| THE TASK |
Reproduce verbatim the records from the line containing "Select the yellow 345 road shield" through the end of the records, omitting the pictures.
============================================================
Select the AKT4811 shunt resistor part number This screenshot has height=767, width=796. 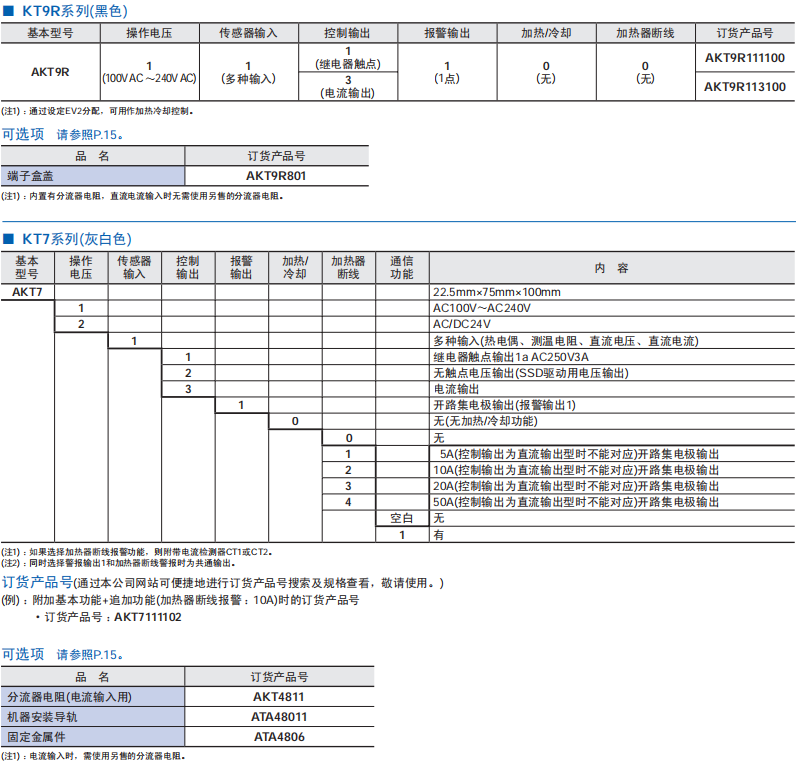click(279, 696)
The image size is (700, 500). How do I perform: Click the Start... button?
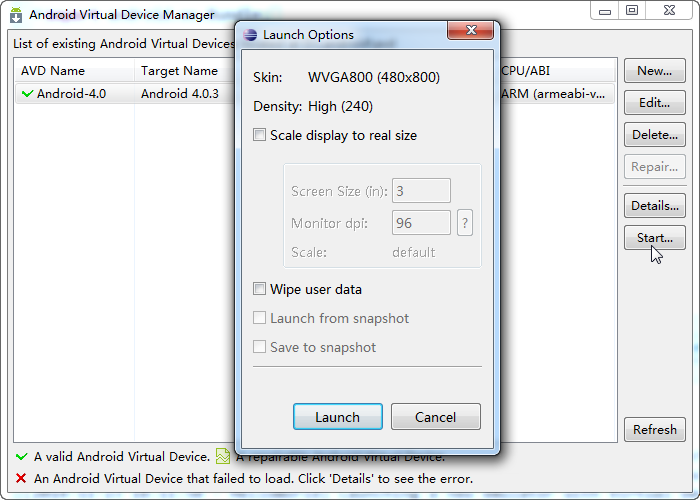(x=654, y=238)
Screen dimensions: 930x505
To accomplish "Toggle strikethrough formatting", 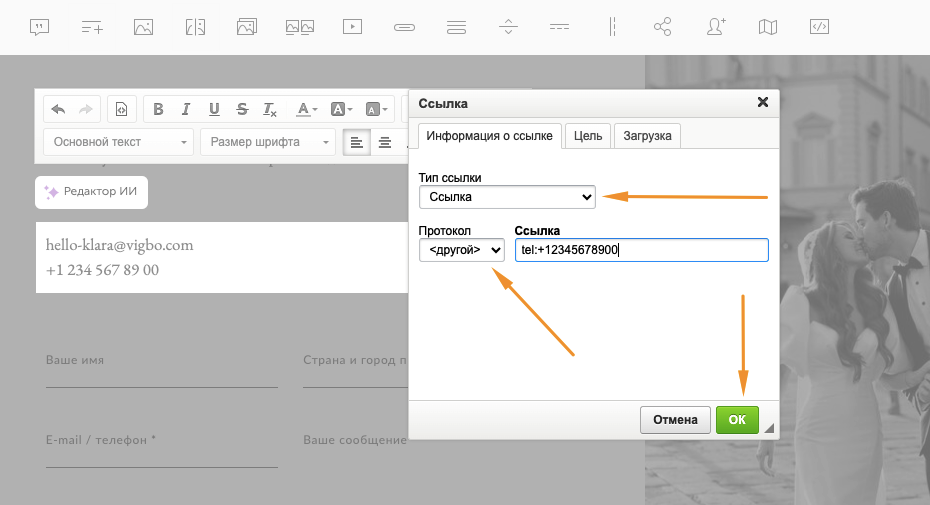I will 242,110.
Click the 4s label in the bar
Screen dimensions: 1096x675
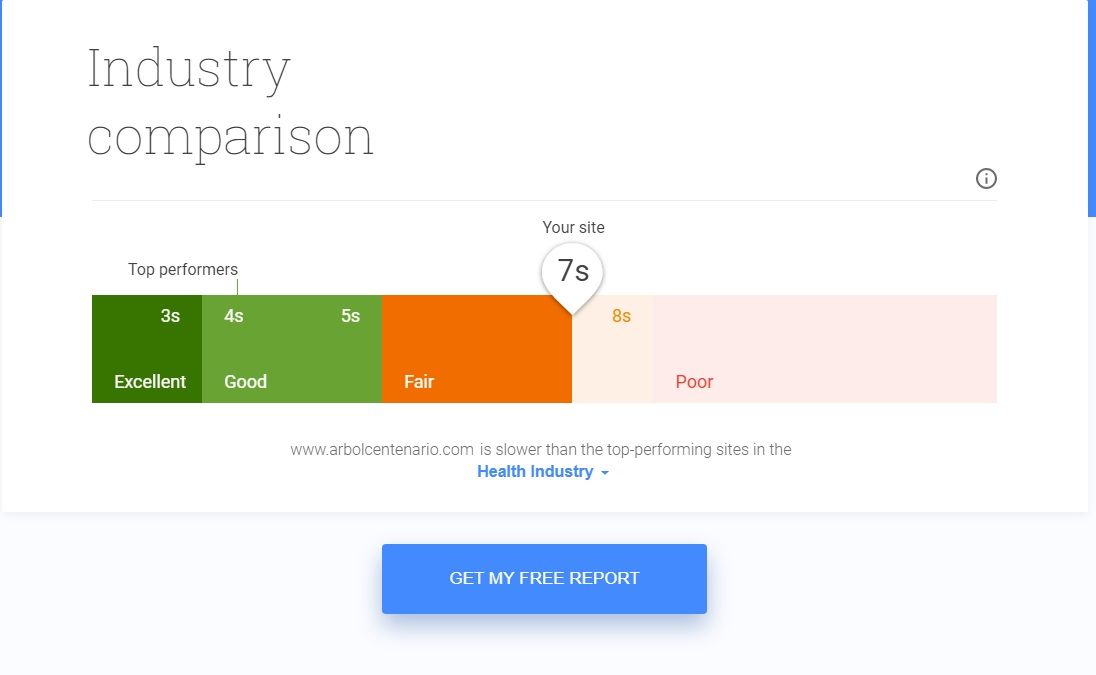(x=233, y=316)

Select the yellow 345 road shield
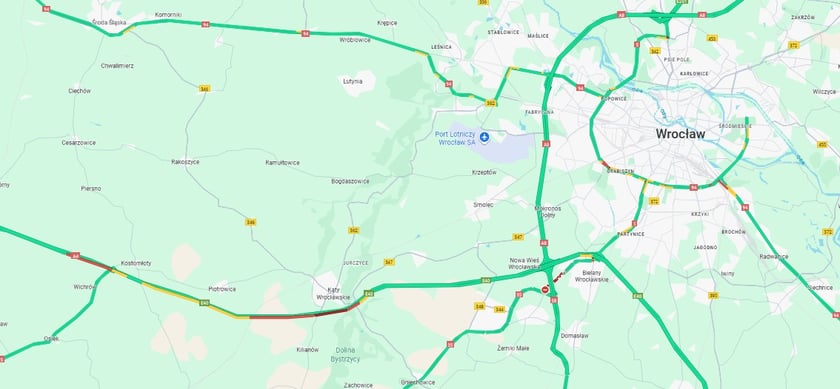204,88
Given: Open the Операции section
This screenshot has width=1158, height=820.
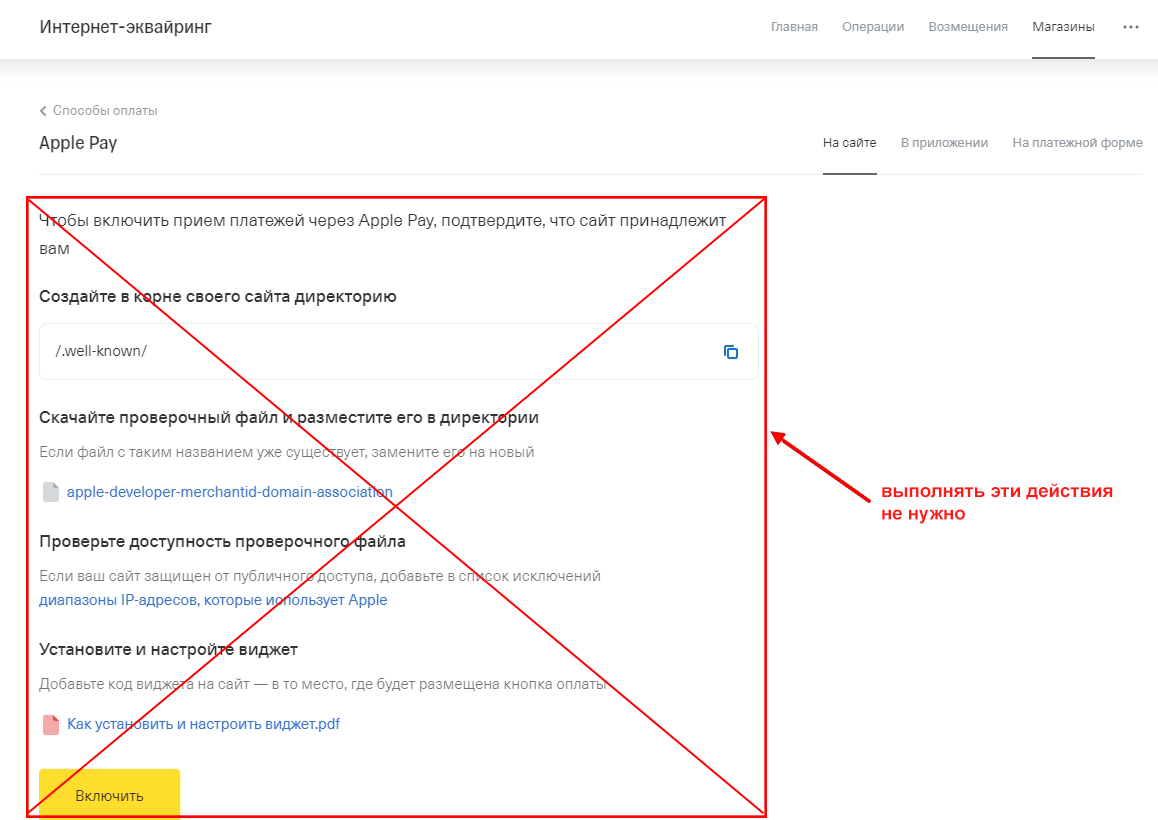Looking at the screenshot, I should (873, 27).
============================================================
| REPLY |
Select the yellow 345 road shield
204,88
Given: Open the Операции section
This screenshot has width=1158, height=820.
Looking at the screenshot, I should (873, 27).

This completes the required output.